TO-DO ITEM - Reproduce the following data line for line, with no changes.
━━━━━━━━━━━━━━━━━━━━
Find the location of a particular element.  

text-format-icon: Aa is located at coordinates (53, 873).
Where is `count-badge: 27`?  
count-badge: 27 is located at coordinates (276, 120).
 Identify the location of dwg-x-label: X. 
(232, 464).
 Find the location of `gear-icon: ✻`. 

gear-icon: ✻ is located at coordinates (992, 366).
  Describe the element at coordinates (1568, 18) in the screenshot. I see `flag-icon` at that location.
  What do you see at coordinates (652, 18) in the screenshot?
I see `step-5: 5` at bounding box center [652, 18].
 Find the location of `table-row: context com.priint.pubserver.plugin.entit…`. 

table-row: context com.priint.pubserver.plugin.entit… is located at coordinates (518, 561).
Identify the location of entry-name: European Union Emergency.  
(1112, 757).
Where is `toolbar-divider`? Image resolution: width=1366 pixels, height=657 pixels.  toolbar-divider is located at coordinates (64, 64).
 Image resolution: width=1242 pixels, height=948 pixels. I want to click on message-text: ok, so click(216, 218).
━━━━━━━━━━━━━━━━━━━━
TASK SOLUTION -
Find the location of a particular element.  

text-format-icon: Aa is located at coordinates (53, 873).
Where is `count-badge: 27`?  
count-badge: 27 is located at coordinates (276, 120).
 Identify the location of dwg-x-label: X. 
(232, 464).
 Find the location of `gear-icon: ✻`. 

gear-icon: ✻ is located at coordinates (992, 366).
  Describe the element at coordinates (1568, 18) in the screenshot. I see `flag-icon` at that location.
  What do you see at coordinates (652, 18) in the screenshot?
I see `step-5: 5` at bounding box center [652, 18].
 Find the location of `table-row: context com.priint.pubserver.plugin.entit…`. 

table-row: context com.priint.pubserver.plugin.entit… is located at coordinates (518, 561).
Identify the location of entry-name: European Union Emergency.  
(1112, 757).
Where is `toolbar-divider`? Image resolution: width=1366 pixels, height=657 pixels.  toolbar-divider is located at coordinates (64, 64).
 Image resolution: width=1242 pixels, height=948 pixels. I want to click on message-text: ok, so click(216, 218).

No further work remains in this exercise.